#### Text segment ####
# Gym Wildlife



## CDG (Dec 30, 2015)

Enjoy!


----------



## Grunt (Dec 30, 2015)

That there is good stuff. Gyms are like malls -- they have every "subculture" one can imagine. It makes for interesting entertainment at times.


----------



## DocIllinois (Dec 30, 2015)

For anyone ever interested in what was me, late 20s, its damn near exactly the guy in the wife beater doing pointless curls.  

Including (especially) the lewd, almost psychopathic staring at females.  Add in scraggly beard for tough guy effect.


----------



## Ooh-Rah (Dec 30, 2015)

That is SO awesome!


----------



## Devildoc (Dec 30, 2015)

Very funny.  Always said there is a reason stereotypes are real....


----------



## Diamondback 2/2 (Dec 30, 2015)

I laughed the whole video, lol.


----------



## JBS (Dec 30, 2015)
####
◆ The request ◆
Update the stretch of the gym wildlife thread from "## Devildoc (Dec" through "whole video, lol.", changing "video" to "clip". The listing after this point is separate material, unrelated to the gym wildlife thread.
#### Provided data ####
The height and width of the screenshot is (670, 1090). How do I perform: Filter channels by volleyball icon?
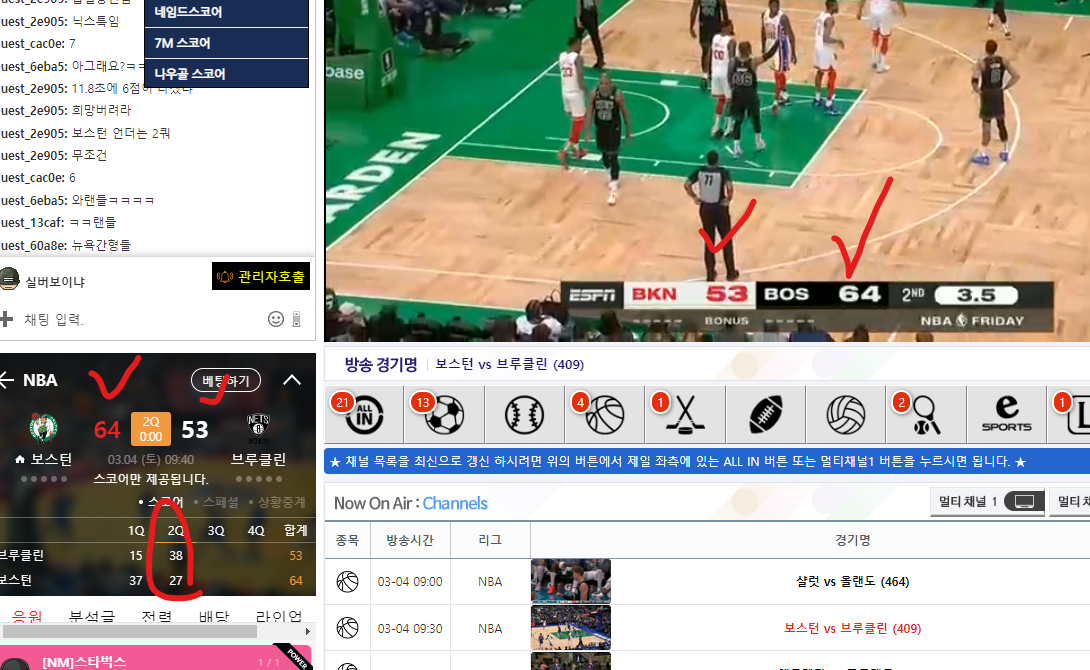846,414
####
◆ Reply ◆
## Devildoc (Dec 30, 2015)

Very funny.  Always said there is a reason stereotypes are real....


----------



## Diamondback 2/2 (Dec 30, 2015)

I laughed the whole clip, lol.